Note: You are not expected to incorporate any of the concepts from the homework on the date-fns library for the independent project.

Over the next several lessons, we will add a key piece of functionality to our Help Queue. Users will be able to see how long a ticket has been open, just like with the Epicodus Help Queue.

In this lesson, we'll learn about date-fns, a modern JavaScript date utility library used for managing time and dates.

Then, in the next lesson, we'll learn about a React component's lifecycle — and how to write lifecycle methods.

Finally, we'll put all the pieces together and add this functionality to our Help Queue project.

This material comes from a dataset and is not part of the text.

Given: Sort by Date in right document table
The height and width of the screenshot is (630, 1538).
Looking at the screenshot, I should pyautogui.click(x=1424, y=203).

date-fns is a popular JavaScript library for working with dates and time. We can use date-fns to manipulate and parse time — which is exactly what we'll use it for.

We'll start by adding it to our project:

npm install date-fns@2

The documentation for date-fns is extensive, and there are many helper functions available. We recommend checking it out — there are many use cases where it can add valuable functionality to an application.

When we import date-fns into a component where we needed it, we'll need to import the specific tool we want to use. We'll use the formatDistanceToNow helper function, which we'll import with the following import statement:

import { formatDistanceToNow } from 'date-fns';

Then we can use that helper in our code as needed. This is how we'll use this function:

formatDistanceToNow(new Date(), {
addSuffix: true

In our case, we are only interested in seeing how much time has elapsed since a ticket was added to the queue, and this is what formatDistanceToNow() does. If a ticket was put in seven minutes ago, the output from date-fns will be 7 minutes ago. We can remove the suffix ago by calling not passing in the second argument to the helper function:

formatDistanceToNow(new Date());

Also notice that our first argument makes use of the JavaScript Date object. A JavaScript-formatted date is all that formatDistanceToNow() needs to work! When we call the Date constructor, it will return the date and time, with the time zone matching what our computer is set to.

For our particular use case in our Help Queue, this is all we need to know about date-fns. We need to be able to create track when a ticket was initially created and then we need to check to see how much time has passed since the ticket was put in.

Now that we know a little about date-fns, we're ready to take a closer look at the lifecycle of React components — as well as lifecycle methods we can use to automatically update a React component. We'll do that in the next lesson.